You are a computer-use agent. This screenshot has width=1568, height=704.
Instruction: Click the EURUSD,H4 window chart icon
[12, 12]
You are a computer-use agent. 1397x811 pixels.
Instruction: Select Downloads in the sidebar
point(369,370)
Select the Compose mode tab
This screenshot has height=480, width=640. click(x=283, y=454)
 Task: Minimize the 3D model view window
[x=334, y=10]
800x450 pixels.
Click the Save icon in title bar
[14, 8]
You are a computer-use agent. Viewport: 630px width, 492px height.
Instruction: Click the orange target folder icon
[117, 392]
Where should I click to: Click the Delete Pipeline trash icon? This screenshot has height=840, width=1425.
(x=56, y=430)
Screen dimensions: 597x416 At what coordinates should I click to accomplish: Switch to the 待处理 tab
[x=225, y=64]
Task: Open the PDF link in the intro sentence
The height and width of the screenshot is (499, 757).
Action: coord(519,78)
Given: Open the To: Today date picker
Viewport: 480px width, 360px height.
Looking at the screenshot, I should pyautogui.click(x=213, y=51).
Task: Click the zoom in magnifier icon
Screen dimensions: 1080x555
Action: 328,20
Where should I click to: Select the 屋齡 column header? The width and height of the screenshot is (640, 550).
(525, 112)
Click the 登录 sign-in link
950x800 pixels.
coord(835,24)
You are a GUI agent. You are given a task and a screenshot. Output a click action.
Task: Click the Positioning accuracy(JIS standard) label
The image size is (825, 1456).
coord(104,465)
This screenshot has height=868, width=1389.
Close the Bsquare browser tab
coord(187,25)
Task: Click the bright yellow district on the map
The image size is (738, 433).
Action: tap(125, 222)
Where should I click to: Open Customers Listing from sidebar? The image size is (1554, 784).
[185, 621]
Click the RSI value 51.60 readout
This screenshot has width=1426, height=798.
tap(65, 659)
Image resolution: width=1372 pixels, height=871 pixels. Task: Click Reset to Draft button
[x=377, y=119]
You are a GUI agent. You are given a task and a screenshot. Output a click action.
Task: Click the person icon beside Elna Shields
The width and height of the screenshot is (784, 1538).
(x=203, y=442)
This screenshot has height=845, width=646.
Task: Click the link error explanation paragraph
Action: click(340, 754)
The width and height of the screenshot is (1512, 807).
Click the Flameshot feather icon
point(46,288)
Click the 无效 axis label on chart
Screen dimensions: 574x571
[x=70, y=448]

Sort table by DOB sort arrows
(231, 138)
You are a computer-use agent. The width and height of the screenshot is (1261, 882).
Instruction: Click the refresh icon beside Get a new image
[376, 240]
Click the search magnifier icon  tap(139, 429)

=======

### WRITTEN EXERCISE
Write out again, unchanged, the lines starting at the one that contains "You are a computer-use agent. 1397x811" and ending at the one that contains "coord(835,24)", both included.

### RESULT OF THIS TASK
You are a computer-use agent. 1397x811 pixels.
Instruction: Select Downloads in the sidebar
point(369,370)
Select the Compose mode tab
This screenshot has height=480, width=640. click(x=283, y=454)
 Task: Minimize the 3D model view window
[x=334, y=10]
800x450 pixels.
Click the Save icon in title bar
[14, 8]
You are a computer-use agent. Viewport: 630px width, 492px height.
Instruction: Click the orange target folder icon
[117, 392]
Where should I click to: Click the Delete Pipeline trash icon? This screenshot has height=840, width=1425.
(x=56, y=430)
Screen dimensions: 597x416 At what coordinates should I click to accomplish: Switch to the 待处理 tab
[x=225, y=64]
Task: Open the PDF link in the intro sentence
The height and width of the screenshot is (499, 757).
Action: coord(519,78)
Given: Open the To: Today date picker
Viewport: 480px width, 360px height.
Looking at the screenshot, I should pyautogui.click(x=213, y=51).
Task: Click the zoom in magnifier icon
Screen dimensions: 1080x555
Action: 328,20
Where should I click to: Select the 屋齡 column header? The width and height of the screenshot is (640, 550).
(525, 112)
Click the 登录 sign-in link
950x800 pixels.
coord(835,24)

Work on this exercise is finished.